Os EUA entraram em uma guerra, de forma improvisada, contra um povo que sempre rejeitou a submissão a potências estrangeiras. O governo francês se ofereceu para ajudar os EUA. Mas qual a capacidade militar deste país que possa ser útil nessa empreitada? Enquanto os EUA vão tirando falsas soluções da cartola, à medida que a guerra avança os iranianos seguem o seu plano de guerra, meticulosamente construído.
Os analistas de guerra mais competentes têm chamado a atenção para o fato de que as ações dos iranianos na guerra entraram no ciclo de decisão dos norte-americanos. Estes já mudaram o plano de guerra cinco ou seis vezes, a partir dos acontecimentos no teatro de operações. Enquanto isso, os iranianos mantêm o plano pensado com antecedência, em minúcias. Não mudaram substancialmente nada desde o início da guerra. Ou seja, os persas têm a iniciativa das ações, enquanto os agressores imperialistas e sionistas apenas reagem.
Quais as cartas que os agressores ainda dispõem para tentar subjugar o governo iraniano? A capacidade industrial de produção de material bélico dos EUA é limitada, tecnológica e quantitativamente. Além disso, nos últimos anos, o material bélico foi destinado à guerra na Ucrânia (que a OTAN, chefiada pelos EUA, já perdeu de fato) e para o genocídio na Faixa de Gaza, perpetrado pelos assassinos sionistas. Como a estratégia de guerra relâmpago não funcionou, há um risco concreto de falta de munição nas próximas semanas, no lado das forças agressoras.
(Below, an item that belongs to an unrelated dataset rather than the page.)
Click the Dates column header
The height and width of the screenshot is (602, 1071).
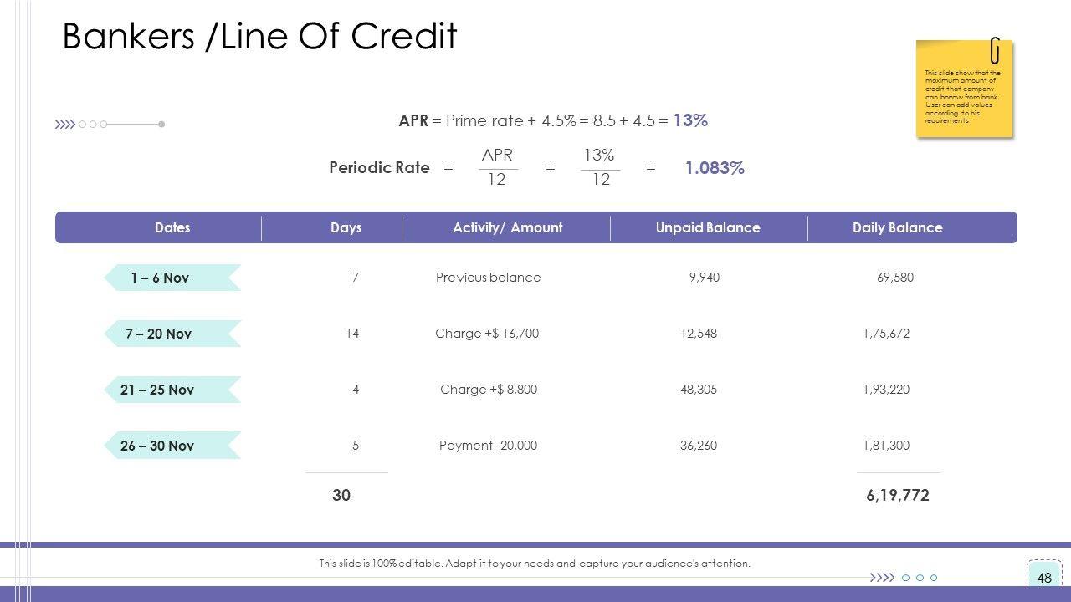click(x=172, y=227)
Ainda é muito cedo para qualquer conclusão definitiva, mas essa guerra parece estabelecer o fim do mito de que o poderio bélico norte-americano seria invencível. Essa percepção não se baseia apenas na destruição física, mas na falência do modelo de supremacia tecnológica e econômica que os EUA sustentaram desde o fim da Guerra Fria. Uma das razões desse fenômeno é o que se chama de "assimetria de custos". Nesta guerra, o Irã vem demonstrando que a tecnologia de guerra americana pode ser superada por meios muito mais baratos. Drones iranianos, que custam cerca de US$ 15.000 (Shahed-136), têm que ser combatidos com mísseis interceptores que custam mais de US$ 1 milhão. E muitas vezes são ineficazes, como se pode observar pelas imagens que vêm de Telavive.
Nesta guerra, perpetrada pelo desespero e pela mais vil ambição econômica e geopolítica, os EUA perderam a condição de "árbitro global" (como gostam de representar) para se tornarem apenas mais um combatente. O mito da invencibilidade já vinha desgastado pelas inúmeras guerras em que os EUA perderam, desde o Vietnã. Mas nesta guerra este mito está sendo substituído pela realidade de vulnerabilidade, especialmente quando se trata de um confronto contra países soberanos e com profundidade estratégica, como o Irã.
Completados hoje 17 dias do início da guerra, o preço do barril do petróleo já está custando algo em torno de US$ 103, 45% superior ao preço vigente às vésperas da guerra. A confluência de fatores que levou a esta crise econômica, provavelmente o mundo nunca enfrentou antes, por isso as consequências são imprevisíveis. Esta guerra deve acabar em definitivo com o chamado mundo da globalização, que antes da guerra já estava moribundo. Tudo indica que caminhamos para um mundo mais instável e escasso em recursos de todo o tipo. Na sociedade moderna, a realidade é que sem energia barata é impossível para as nações darem condições mínimas de vida para suas populações. No curto prazo, o que veremos por parte dos governos é a tentativa de criar mecanismos de acesso à energia barata. Tudo indica que a agressão ao Irã, que aparentemente irá acelerar a decadência do império, tem como uma das suas motivações, a visualização do cenário citado acima.
* Este é um artigo de opinião, de responsabilidade do autor, e não reflete a opinião do Brasil 247.